→ Assigned task
Lines from the one containing "Instruction: Toggle bottom" through the end of the material are to be retyped exactly; do not copy pictures.

▬▬▬▬▬▬

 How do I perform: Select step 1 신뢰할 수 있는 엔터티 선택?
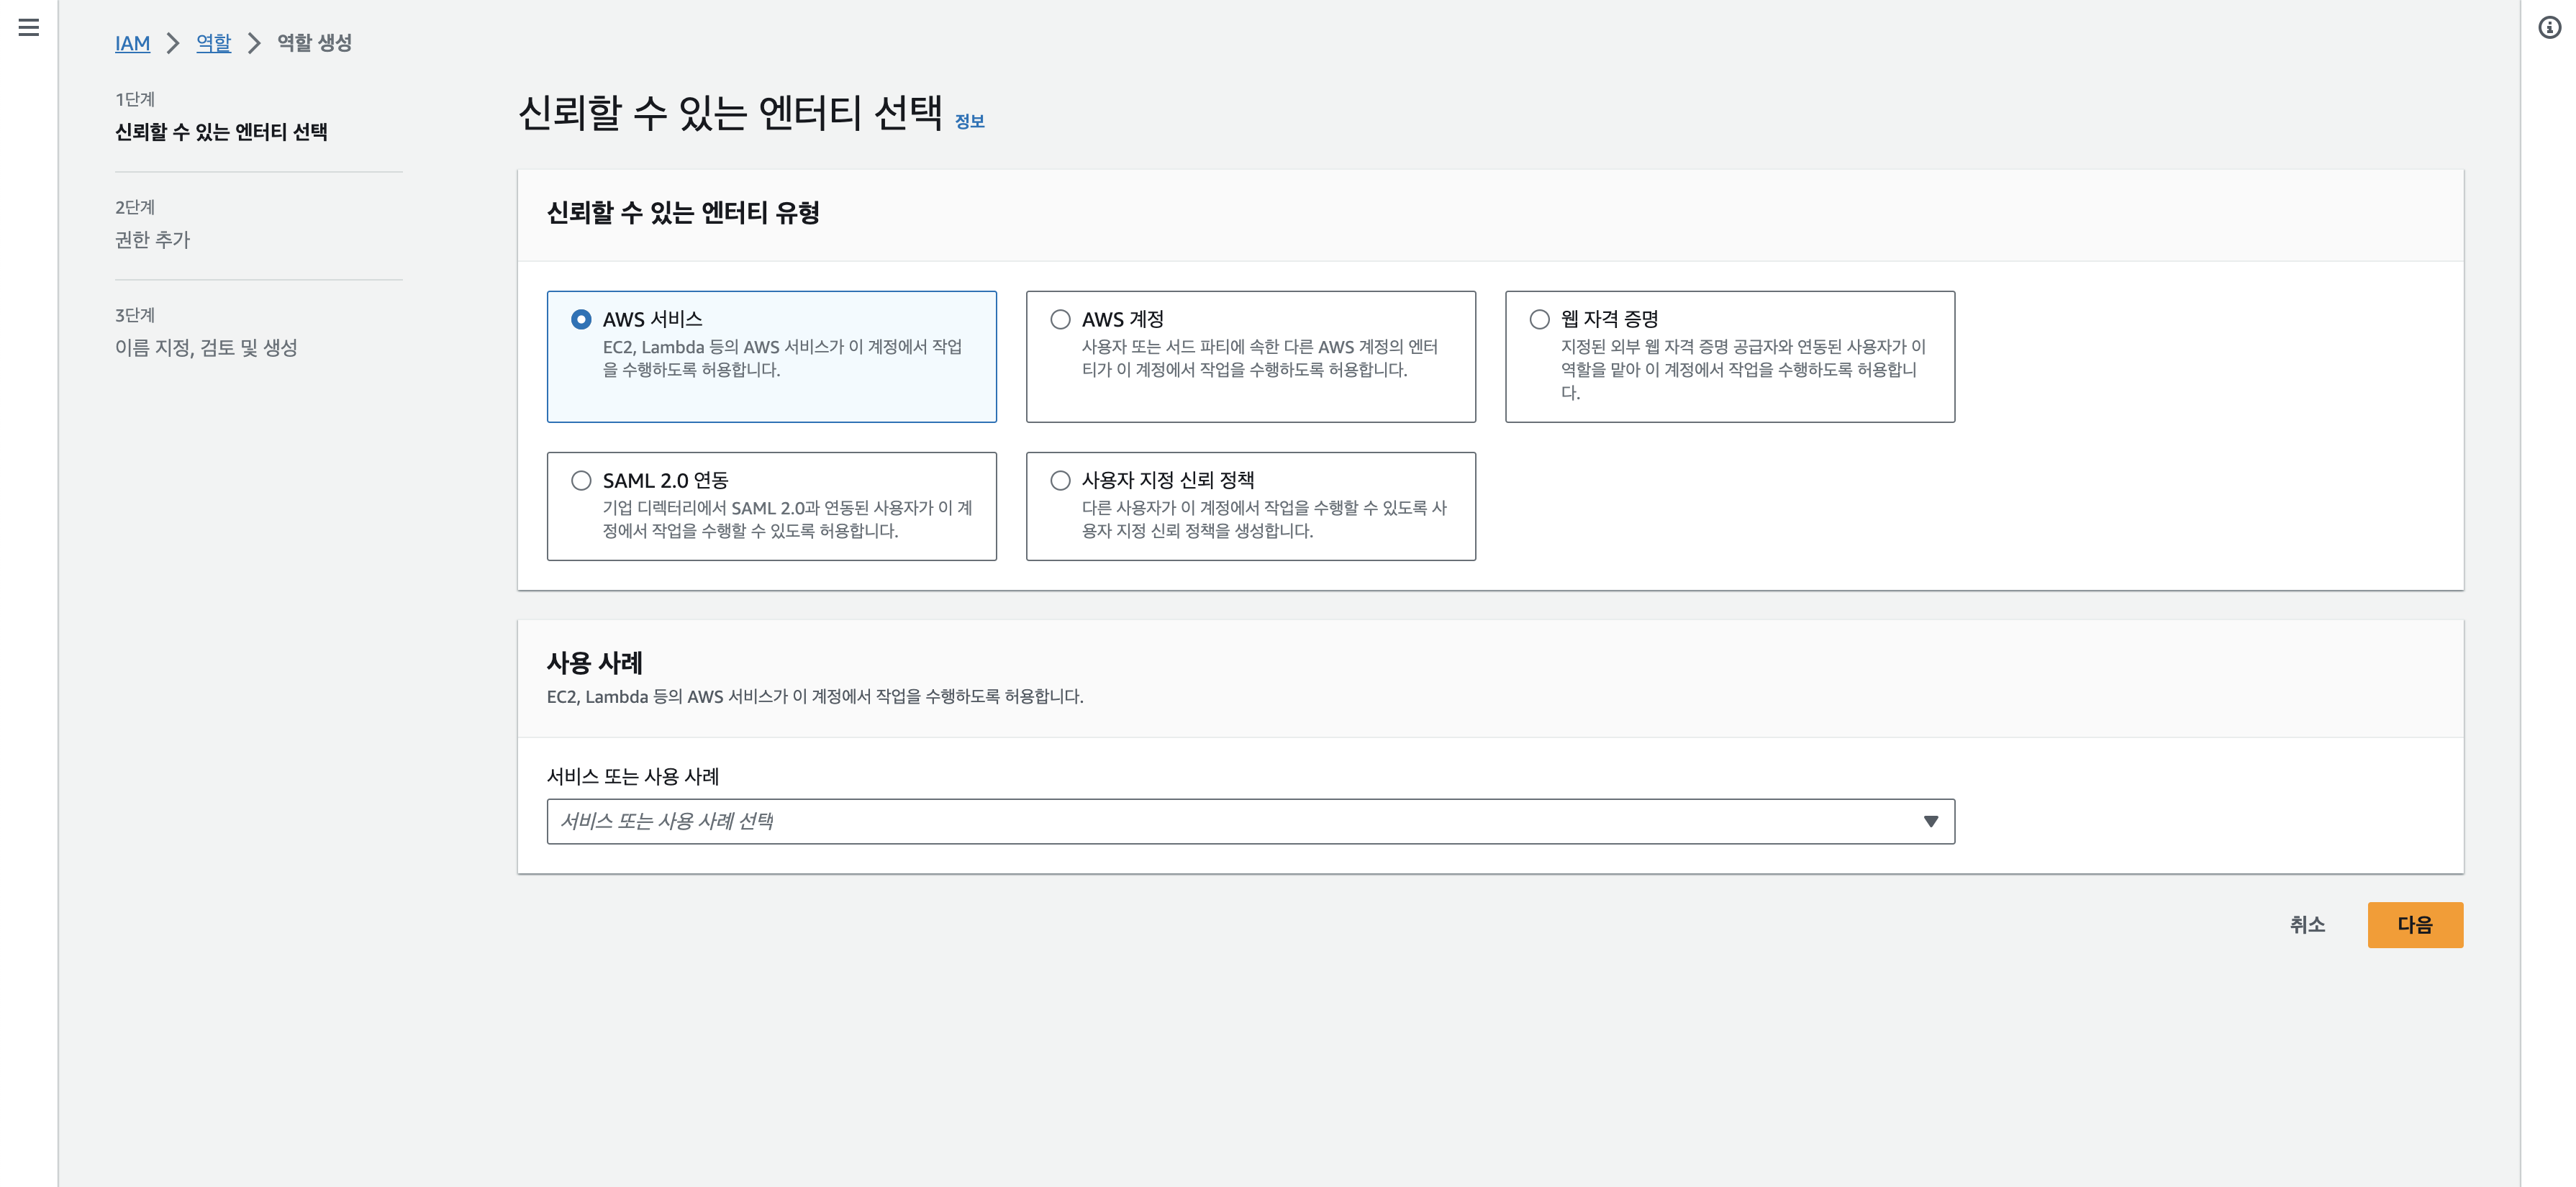click(221, 132)
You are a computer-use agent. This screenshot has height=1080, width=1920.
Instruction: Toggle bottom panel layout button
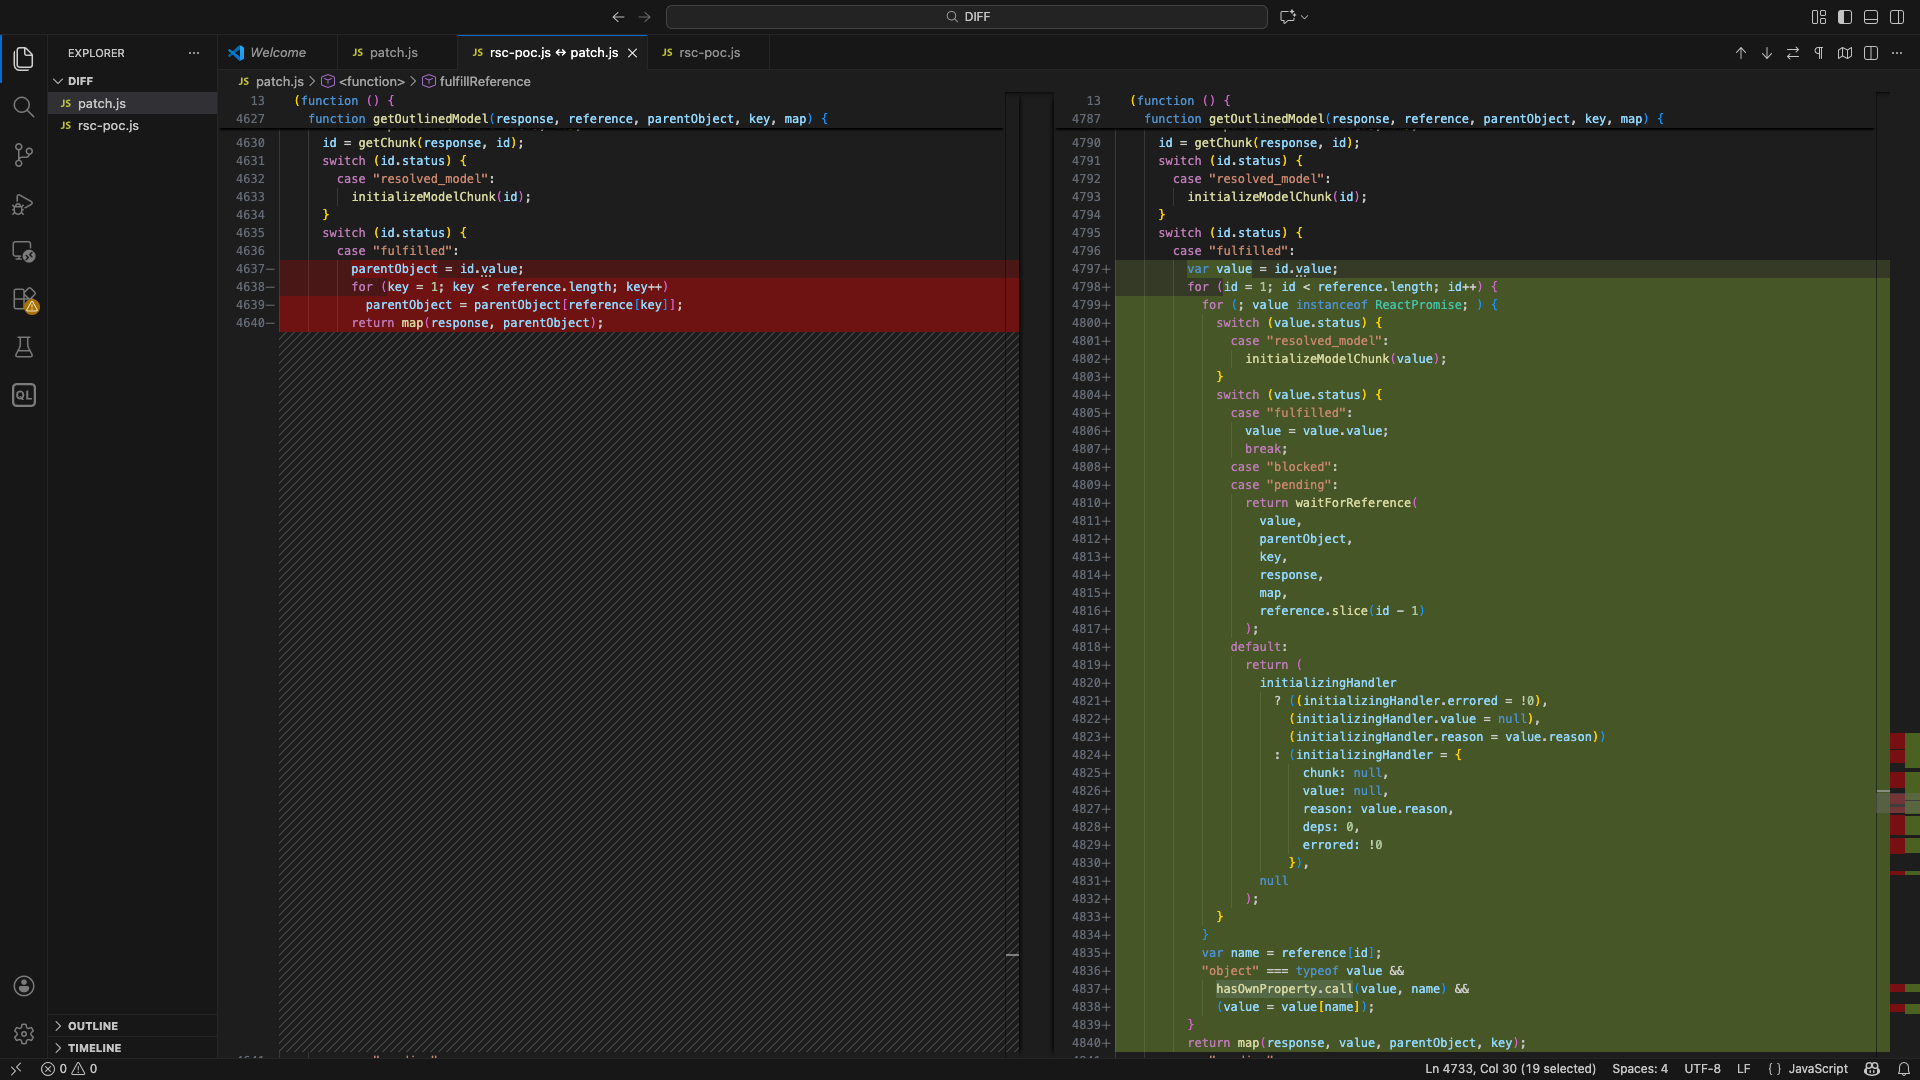click(x=1871, y=17)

▬▬▬▬▬▬

→ Response area
Instruction: Toggle bottom panel layout button
click(x=1871, y=17)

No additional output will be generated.